The mite Varroa destructor is an ectoparasite of the domestic honey bee, meaning that it lives on its surface. It causes numerous health problems within colonies. It enters brood cells containing bee larvae and feeds on their hemolymph. It also parasitizes pupae and adult bees, contributing to the decline currently observed in this species and causing significant economic losses in beekeeping. The original host of this mite is Apis cerana, the Asian honey bee; however, it has become a serious threat to the European honey bee (Apis mellifera), which it began to parasitize in the 1940s–1950s and which is less resistant to its attacks. Asian honey bees indeed display behaviors (grooming of adults and inspection of larvae by workers) that allow them to detect and eliminate the parasite. These behaviors are less common in honey bees (Apis mellifera, which convert nectar into honey), and without chemical treatment their colonies die within two to three years.
The cuticle, that is, the external envelope of the bee, is composed of a mixture of about fifty lipid compounds—hydrocarbons—that serve, among other functions, in chemical communication. Bees are able to recognize the composition of a cuticle and thus identify the species or age of an individual. This also allows them to detect the presence of parasites, whose cuticle differs. Previous studies have nevertheless shown that the mite Varroa destructor can mimic the cuticular hydrocarbons of its host and thereby evade the hygienic behavior of bees.

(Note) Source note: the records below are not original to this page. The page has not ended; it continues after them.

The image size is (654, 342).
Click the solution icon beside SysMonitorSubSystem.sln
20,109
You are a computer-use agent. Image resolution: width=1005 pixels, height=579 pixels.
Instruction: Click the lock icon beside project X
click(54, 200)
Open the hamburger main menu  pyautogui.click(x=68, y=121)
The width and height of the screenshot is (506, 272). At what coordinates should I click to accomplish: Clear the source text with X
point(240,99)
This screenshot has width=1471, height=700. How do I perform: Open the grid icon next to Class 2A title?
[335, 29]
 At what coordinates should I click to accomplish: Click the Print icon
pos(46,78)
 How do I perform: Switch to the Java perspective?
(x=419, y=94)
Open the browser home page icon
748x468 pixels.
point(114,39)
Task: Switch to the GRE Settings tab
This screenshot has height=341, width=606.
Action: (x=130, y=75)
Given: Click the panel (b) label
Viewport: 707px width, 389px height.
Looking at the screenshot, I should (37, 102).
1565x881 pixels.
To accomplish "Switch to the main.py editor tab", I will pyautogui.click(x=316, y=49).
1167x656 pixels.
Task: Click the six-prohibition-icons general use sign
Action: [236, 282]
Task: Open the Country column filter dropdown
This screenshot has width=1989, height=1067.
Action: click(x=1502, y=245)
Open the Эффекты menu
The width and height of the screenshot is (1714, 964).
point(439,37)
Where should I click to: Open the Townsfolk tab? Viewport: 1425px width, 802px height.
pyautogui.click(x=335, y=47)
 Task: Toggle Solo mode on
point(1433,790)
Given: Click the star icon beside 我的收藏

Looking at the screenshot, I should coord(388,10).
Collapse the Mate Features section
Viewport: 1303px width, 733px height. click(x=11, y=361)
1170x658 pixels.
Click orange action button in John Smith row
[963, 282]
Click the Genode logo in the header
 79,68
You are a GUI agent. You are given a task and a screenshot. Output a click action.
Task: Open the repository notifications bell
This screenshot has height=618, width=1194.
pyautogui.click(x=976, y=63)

In these new studies, researchers from the Institute for Insect Biology (CNRS, University François Rabelais of Tours) and the “Abeilles et environnement” laboratory of INRA, in collaboration with American and Chinese colleagues, investigated the ability of mites, depending on their origin, to mimic the cuticle composition of a new host of a different species. To this end, mites living in colonies of Asian honey bees were transferred onto larvae of European honey bees, and vice versa.
Varroa destructor and chemical mimicry
Their results, published in the journal Biology Letters, show that the parasites are able to imitate both hosts, even when they are artificially transferred. Indeed, the proportions of cuticular hydrocarbons in the mites change after transfer in order to mimic the cuticle of their new host. Chemical mimicry is therefore maintained, and this remarkable adaptive capacity could explain how this parasite of the Asian honey bee was able to colonize the European honey bee.
Analysis of the cuticles also revealed that mites originating from colonies of Asian honey bees are better mimics than those originating from European honey bees. The long coevolution between Varroa destructor and Apis cerana appears to have enabled the mites to become more effective in their chemical mimicry, while Asian honey bees developed behaviors better adapted to combating the parasite. Conversely, the relatively recent host shift of the mite to Apis mellifera explains why the European honey bee has difficulty detecting the parasite. This host–parasite system thus provides a clear illustration of the “arms race” engaged in by two organisms over the course of their shared evolutionary history.